**TASKS FOR THIS EXERCISE:**
a. Write out, word for word, everything in the air-quality passage from "The CAMx source" down to "PM2.5 concentrations [13].".
b. Translate this sentence from the air-quality passage into Spanish: "CAMx results are coherent with other studies that focus on the Northern Italy/Lombardia domain."
c. Extend the air-quality passage with a paragraph that picks up after its final sentence.

---------- GIVEN PASSAGE ----------

In this work a methodology that includes CTM source apportionment technique and an integrated assessment modelling approach is used to study the emission sources in the Po Basin and evaluate impacts of air quality policies in Lombardia region. The two methodologies give different type of information: the CTM describes the atmosphere physics, which are the sectors that mainly contribute to air pollution. Also a spatial source apportionment is possible to understand the geographical distribution of the sources. The IAM considers both the air quality problem and the emission abatement measures that can be implemented, including the policy costs, health benefits and GHG emissions. Despite the differences between the approaches presented, the results in terms of intervention priorities for air quality planning are the same, in fact the use of different methodologies shows that the cost-effectiveness measures obtained through a multi-objective optimization fully respond to the intervention priorities computed using SA techniques. Furthermore, source apportionment and IAM are used also to evaluate the Po Basin Plan.

The CAMx source apportionment stresses the need of intervention in residential heating, industrial activities, road and non-road transport, and agriculture. Residential heating is responsible of 22% of PM10 concentration in Lombardia, in fact the Po Basin Plan, issued in 2017, tackles mainly emission coming from biomass fuel use and diesel road transport. CAMx results are coherent with other studies that focus on the Northern Italy/Lombardia domain. In the study presented in [15], residential and commercial heating (biomass burning) accounts for the 23% of PM2.5 concentrations in Milan. Furthermore, a comparison between receptor and chemistry-transport modelling source-apportionment over the Po Basin, shows that residential heating and road transport have an important role in PM2.5 concentrations [13].

The MAQ model is used (1) to apply the PBP measures and compute the impacts in a scenario analysis approach and (2) to define a cost-efficient policy to reduce the PM10 yearly average concentration over the domain, at the cost of the PBP, in an optimization approach. PBP impacts in terms of air quality, human health, GHG emissions and policy cost are computed implementing the measures reported in the plan. The boundary conditions are modified applying in the other three PBP regions the emission reductions estimated for the Lombardia domain. Even if emission reductions in neighboring regions have been applied, PBP PM10 yearly average concentration is slightly higher than OP where measures to reduce air pollution are identified following a cost-effectiveness approach and applied only in Lombardia. The PBP partially responds to the SA results in terms of intervention priorities. However, more efforts in reducing ammonia emissions from agriculture must be made to reduce secondary PM, in fact the cost-effectiveness of livestock and agriculture ammonia abatement measures is a topic studied in previous works [19,32]. Another study on the impacts of the Po Basin Plan [5], applied on the whole national domain, shows issues in the European limit values compliance especially in Lombardia and confirm that the PBP measures are reducing emissions but more efforts are needed.

---------- EXCERPTED RECORDS ----------

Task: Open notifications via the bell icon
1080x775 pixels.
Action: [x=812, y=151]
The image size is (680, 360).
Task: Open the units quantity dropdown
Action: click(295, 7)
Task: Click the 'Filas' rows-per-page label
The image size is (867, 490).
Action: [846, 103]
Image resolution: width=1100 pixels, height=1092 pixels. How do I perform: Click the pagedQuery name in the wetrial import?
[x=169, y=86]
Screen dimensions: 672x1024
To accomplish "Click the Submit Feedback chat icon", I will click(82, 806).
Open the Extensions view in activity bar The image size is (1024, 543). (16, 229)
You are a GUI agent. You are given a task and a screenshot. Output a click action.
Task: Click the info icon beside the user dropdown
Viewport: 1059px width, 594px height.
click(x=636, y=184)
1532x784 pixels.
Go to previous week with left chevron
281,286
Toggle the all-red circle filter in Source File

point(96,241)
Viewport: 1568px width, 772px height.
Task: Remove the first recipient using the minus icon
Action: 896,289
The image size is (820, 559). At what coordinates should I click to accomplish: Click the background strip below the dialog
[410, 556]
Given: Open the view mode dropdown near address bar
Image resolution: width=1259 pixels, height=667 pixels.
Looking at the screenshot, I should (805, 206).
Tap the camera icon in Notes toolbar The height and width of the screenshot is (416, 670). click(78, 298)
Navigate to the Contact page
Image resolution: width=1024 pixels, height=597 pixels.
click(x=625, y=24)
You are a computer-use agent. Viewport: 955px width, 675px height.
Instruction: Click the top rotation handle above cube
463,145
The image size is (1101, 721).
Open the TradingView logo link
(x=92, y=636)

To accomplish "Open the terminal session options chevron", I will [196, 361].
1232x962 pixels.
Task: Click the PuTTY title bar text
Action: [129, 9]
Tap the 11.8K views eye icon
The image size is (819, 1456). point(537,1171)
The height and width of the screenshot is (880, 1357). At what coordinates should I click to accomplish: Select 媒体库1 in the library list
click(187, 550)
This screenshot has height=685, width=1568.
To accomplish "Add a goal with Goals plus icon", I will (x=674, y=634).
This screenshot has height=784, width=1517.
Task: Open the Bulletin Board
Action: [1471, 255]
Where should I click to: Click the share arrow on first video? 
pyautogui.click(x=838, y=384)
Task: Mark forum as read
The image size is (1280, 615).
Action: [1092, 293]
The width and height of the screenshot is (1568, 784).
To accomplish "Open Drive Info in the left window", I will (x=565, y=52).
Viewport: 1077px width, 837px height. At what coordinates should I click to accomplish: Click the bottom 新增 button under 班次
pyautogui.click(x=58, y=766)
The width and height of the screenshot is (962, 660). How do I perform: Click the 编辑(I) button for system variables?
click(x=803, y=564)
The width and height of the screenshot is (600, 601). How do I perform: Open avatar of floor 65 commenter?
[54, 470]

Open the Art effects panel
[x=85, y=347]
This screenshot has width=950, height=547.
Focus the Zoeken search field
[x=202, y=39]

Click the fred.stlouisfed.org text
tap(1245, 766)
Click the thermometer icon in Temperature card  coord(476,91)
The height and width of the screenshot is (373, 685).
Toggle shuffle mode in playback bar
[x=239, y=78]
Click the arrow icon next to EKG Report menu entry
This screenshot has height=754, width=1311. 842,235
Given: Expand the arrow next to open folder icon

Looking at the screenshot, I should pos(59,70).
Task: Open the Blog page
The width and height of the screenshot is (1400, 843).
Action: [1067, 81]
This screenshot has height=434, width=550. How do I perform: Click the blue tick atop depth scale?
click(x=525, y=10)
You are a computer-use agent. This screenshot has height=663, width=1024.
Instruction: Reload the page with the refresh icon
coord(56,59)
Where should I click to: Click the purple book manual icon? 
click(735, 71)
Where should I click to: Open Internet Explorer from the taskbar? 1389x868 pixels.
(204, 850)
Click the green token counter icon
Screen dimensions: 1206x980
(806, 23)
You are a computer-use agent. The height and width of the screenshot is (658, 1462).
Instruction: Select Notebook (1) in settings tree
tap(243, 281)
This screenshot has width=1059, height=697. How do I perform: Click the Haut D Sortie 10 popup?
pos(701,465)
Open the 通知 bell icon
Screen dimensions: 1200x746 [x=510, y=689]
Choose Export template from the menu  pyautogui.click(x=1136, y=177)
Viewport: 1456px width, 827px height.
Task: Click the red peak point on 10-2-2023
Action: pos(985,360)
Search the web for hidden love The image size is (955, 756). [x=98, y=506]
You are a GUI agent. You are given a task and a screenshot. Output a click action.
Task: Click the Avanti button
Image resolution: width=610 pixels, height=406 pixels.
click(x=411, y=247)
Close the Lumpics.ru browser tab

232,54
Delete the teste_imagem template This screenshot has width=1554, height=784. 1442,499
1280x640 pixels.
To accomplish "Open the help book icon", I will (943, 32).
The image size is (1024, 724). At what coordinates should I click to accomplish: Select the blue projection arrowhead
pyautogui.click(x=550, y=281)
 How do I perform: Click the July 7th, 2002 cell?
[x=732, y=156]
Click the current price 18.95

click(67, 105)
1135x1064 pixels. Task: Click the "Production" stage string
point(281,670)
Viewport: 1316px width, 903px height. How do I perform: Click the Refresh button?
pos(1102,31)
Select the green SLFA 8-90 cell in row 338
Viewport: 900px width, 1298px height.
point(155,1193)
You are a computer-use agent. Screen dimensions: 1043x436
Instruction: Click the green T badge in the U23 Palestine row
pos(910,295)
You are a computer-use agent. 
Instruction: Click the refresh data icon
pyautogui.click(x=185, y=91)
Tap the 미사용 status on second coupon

----------

**IN RESPONSE:**
a.
The CAMx source apportionment stresses the need of intervention in residential heating, industrial activities, road and non-road transport, and agriculture. Residential heating is responsible of 22% of PM10 concentration in Lombardia, in fact the Po Basin Plan, issued in 2017, tackles mainly emission coming from biomass fuel use and diesel road transport. CAMx results are coherent with other studies that focus on the Northern Italy/Lombardia domain. In the study presented in [15], residential and commercial heating (biomass burning) accounts for the 23% of PM2.5 concentrations in Milan. Furthermore, a comparison between receptor and chemistry-transport modelling source-apportionment over the Po Basin, shows that residential heating and road transport have an important role in PM2.5 concentrations [13].

b. Los resultados de CAMx son coherentes con otros estudios que se centran en el dominio del norte de Italia/Lombardía.

c.
The present study highlights the high emission density that characterizes this area and stresses the relevance of residential heating emission control. IAM analysis shows that an improvement in biomass heaters can be effective in reducing PM emissions but a reduction in building energy consumption is needed to generate higher policy impacts on GHG emissions.

The study describes a combined approach, using SA techniques and IAM, that allows to evaluate emission reduction priorities and to implement a policy (OP) that gives a response to the PM concentration problem in the Po Basin, highlighted by the SA analysis performed with CAMx, and it is cost-efficient. The comparison with the Po Basin Plan shows that a rigorous modelling framework for the implementation of an Air Quality Plan can improve the impacts of the policy. The OP results in the residential heating sector, where there are end-of-pipe measures comparable to the PBP ones but with additional energy efficiency measures, suggest the need to use modelling tools that include the energy efficiency technologies and fuel consumption reduction policies, for example the MAQ model, that implements the IAM optimization approach including both type of measures.

The work is the starting point for a series of future analyses related in particular to the impact of the meteorological year on the results. Moreover, a study of secondary organic aerosols could be further explored to better understand the atmospheric processes in the domain.